60O - The benchmark of examined lymph node count in node positive NSCLC patients: A populational validation with SEER database

Date 07 May 2017
Event ELCC 2017
Session SCLC and early stage NSCLC
Presenter Wenhua Liang
Citation Annals of Oncology (2017) 28 (suppl_2): ii20-ii23. 10.1093/annonc/mdx085
Authors W. Liang1, J. He1, G. Rocco2, T. D’amico3, C.S.H. Ng4, A. Brunelli5, C. Liu6, R.H. Petersen7, J. He1
  • 1Department Of Thoracic Surgery/oncology, The 1st Affiliated Hospital of Guangzhou Medical University, 510120 - Guangzhou/CN
  • 2National Cancer Institute, Naples/IT
  • 3Thoracic Surgery, Duke University Medical Center, Durham/US
  • 4Department Of Surgery, The Chinese University of Hong Kong, Hong Kong/CN
  • 5St. James's University Hospital, Leeds/GB
  • 6Sun Yat-Sen Cancer Center, Taipei/TW
  • 7Rigshospitalet, Copenhagen University Hospital, Copenhagen/DK



Based on SEER database and a Chinese multicenter registry, we previously identified a benchmark for indicating sufficient lymph node (LN) examination among node negative NSCLC patients (Liang et al. J Clin Oncol 2016). Due to variability of LN examination practice, some patients with less than 16 examined LNs might be understaged and therefore have worse survival outcome. This benchmark agrees with the reported mean LN being harvested during complete pulmonary and mediastinal LN exploration, which could serve as a sign for adequate systematic LN sampling and theorectically be applicable to node positive patients as well. We sought to determine its prognostic value among node positive patients using SEER database.

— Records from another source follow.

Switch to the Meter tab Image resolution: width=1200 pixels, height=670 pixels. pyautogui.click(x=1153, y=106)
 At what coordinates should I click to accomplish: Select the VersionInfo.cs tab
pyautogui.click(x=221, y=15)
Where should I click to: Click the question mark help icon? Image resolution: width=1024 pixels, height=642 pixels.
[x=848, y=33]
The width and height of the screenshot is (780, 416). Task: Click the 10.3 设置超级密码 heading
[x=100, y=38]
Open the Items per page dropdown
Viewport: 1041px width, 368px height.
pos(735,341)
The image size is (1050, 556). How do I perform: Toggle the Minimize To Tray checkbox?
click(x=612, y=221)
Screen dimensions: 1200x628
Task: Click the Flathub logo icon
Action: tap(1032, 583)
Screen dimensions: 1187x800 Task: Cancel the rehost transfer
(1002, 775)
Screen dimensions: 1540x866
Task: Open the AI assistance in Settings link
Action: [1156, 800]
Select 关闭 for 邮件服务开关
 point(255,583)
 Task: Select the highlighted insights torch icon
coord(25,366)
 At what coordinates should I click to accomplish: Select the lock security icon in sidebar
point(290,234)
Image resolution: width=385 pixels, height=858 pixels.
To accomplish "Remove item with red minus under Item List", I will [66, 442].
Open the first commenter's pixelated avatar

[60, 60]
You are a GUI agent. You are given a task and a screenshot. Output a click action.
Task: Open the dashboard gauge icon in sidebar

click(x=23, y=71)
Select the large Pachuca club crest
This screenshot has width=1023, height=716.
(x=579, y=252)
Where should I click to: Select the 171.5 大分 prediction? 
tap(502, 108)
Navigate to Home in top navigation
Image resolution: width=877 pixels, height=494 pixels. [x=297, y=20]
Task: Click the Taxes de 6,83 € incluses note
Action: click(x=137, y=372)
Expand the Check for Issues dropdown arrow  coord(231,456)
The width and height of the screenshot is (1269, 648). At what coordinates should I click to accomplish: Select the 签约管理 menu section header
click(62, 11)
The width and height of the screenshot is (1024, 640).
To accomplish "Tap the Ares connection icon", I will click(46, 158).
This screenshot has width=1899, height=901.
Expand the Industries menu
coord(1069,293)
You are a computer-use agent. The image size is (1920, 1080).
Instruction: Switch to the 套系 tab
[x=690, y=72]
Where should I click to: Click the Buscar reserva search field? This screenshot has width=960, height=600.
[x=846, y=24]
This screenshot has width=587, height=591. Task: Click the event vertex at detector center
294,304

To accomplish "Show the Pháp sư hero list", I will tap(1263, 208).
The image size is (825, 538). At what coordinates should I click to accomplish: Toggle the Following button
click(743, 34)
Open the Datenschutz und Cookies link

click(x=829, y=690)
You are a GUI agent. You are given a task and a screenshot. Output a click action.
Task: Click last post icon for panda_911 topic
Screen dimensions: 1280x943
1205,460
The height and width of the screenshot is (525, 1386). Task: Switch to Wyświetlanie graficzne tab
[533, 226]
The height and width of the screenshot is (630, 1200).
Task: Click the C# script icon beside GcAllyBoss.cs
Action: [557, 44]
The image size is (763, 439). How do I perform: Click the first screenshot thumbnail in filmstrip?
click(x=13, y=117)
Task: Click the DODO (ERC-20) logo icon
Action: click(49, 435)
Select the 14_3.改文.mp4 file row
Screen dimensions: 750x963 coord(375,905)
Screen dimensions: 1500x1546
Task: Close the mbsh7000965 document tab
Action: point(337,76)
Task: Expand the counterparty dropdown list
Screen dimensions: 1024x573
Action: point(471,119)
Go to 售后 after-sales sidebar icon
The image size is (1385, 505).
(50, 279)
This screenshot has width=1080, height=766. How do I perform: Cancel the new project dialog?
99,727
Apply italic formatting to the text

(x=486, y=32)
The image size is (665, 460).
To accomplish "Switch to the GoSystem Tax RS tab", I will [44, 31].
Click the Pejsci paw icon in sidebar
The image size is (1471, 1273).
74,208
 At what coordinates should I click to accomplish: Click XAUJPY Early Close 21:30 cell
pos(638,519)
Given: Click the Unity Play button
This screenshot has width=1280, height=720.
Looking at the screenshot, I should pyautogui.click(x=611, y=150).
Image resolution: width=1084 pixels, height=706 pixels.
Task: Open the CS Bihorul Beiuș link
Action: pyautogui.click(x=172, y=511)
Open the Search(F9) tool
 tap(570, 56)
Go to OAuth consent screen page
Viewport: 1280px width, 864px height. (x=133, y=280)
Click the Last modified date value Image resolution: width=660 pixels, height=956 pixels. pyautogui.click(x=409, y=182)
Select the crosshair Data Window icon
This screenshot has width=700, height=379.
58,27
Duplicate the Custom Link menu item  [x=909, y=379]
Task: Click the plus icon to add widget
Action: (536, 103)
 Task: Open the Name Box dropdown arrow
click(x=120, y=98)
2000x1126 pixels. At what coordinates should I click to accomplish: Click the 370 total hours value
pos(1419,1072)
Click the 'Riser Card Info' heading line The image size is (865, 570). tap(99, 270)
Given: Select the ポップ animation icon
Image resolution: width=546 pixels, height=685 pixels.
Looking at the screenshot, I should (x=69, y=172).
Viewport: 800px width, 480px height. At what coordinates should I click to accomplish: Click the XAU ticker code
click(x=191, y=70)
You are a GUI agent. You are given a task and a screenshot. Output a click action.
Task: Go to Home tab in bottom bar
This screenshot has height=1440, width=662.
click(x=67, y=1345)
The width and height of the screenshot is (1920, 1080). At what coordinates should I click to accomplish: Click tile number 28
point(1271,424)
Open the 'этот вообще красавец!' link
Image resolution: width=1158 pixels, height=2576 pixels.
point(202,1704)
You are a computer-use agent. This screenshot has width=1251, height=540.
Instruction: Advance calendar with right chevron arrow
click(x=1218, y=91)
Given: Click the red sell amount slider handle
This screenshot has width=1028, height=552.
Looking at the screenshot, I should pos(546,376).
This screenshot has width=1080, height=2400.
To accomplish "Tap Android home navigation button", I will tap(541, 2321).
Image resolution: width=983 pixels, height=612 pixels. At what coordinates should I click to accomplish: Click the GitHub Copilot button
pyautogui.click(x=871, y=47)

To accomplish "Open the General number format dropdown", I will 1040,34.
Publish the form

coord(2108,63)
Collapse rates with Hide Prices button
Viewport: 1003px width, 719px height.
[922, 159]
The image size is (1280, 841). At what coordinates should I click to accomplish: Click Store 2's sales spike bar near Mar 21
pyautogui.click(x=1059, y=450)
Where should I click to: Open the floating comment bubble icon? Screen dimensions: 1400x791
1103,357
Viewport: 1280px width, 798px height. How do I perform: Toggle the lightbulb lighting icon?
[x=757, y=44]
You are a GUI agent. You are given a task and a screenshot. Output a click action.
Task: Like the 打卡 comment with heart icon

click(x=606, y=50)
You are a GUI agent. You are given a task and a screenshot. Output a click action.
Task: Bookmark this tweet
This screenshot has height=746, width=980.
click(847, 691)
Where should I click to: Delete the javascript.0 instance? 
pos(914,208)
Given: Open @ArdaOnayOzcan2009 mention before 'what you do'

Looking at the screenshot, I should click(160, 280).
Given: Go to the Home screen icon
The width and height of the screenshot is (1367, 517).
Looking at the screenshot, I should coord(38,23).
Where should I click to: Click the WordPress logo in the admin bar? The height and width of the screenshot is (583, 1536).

The United States Surveillance, Epidemiology, and End Results (SEER) database on stage I to IIIA completely resected NSCLC (1990-2010) were extracted. Patients were dichotomized according to examined LN count (<16 vs. > =16). Multivariate Cox regression model was used to compare the overall survival (OS) and cancer specific survival (CSS) between groups under adjustment for other prognostic factor.


A total of 12,407 cases met the inclusion criteria with complete data were studied. The median followup was 7.6 years (range 0.1 to 10.0). Patients with <16 examined LNs remained a significant unfavorable factor in terms of both OS (HR 1.34, 95% CI 1.27 to 1.43, P < 0.001) and CSS (HR 1.36, 95% CI 1.27 to 1.45) when compared to those with at least 16 LNs, after adjusting for diagnostic year, sex, age, tumor size, differentiation, pathology and positive LN count. Different subgroups showed consistent trends.


This study confirmed that 16 exmamined LNs could also be considered a benchmark for systematic LN examination among node positive NSCLC patients despite the number of positive LNs. Node positive NSCLC with less than 16 LNs being harvested should be cautiously evaluated for the quality of LN examination and indication for subsequent treatment.

Clinical trial identification

Legal entity responsible for the study

The 1st Affiliated Hospital of Guangzhou Medical University, Guangzhou, China


The 1st Affiliated Hospital of Guangzhou Medical University, Guangzhou, China


T. D’Amico: Consulting or Advisory Role: Scanlan International. C.S.H. Ng: Leadership: Johnson & Johnson; Honoraria: J&J, Covidien, Medtronic; Consulting or Advisory Role: J&J, Covidien, Medtronic; Speakers’ Bureau: J&J, Covidien, Medtronic; Research Funding: J&J, Covidien, Medtronic. A. Brunelli: Honoraria: Bard Medical. C-C. Liu: Honoraria: Johnson & Johnson Consulting or Advisory Role: Johnson & Johnson Travel, Accommodation, Expenses: Johnson & Johnson (I). R.H. Petersen: Honoraria: Medtronic, Ethicon, Medela. J. He: Consulting or Advisory Role: Johnson & Johnson. All other authors have declared no conflicts of interest.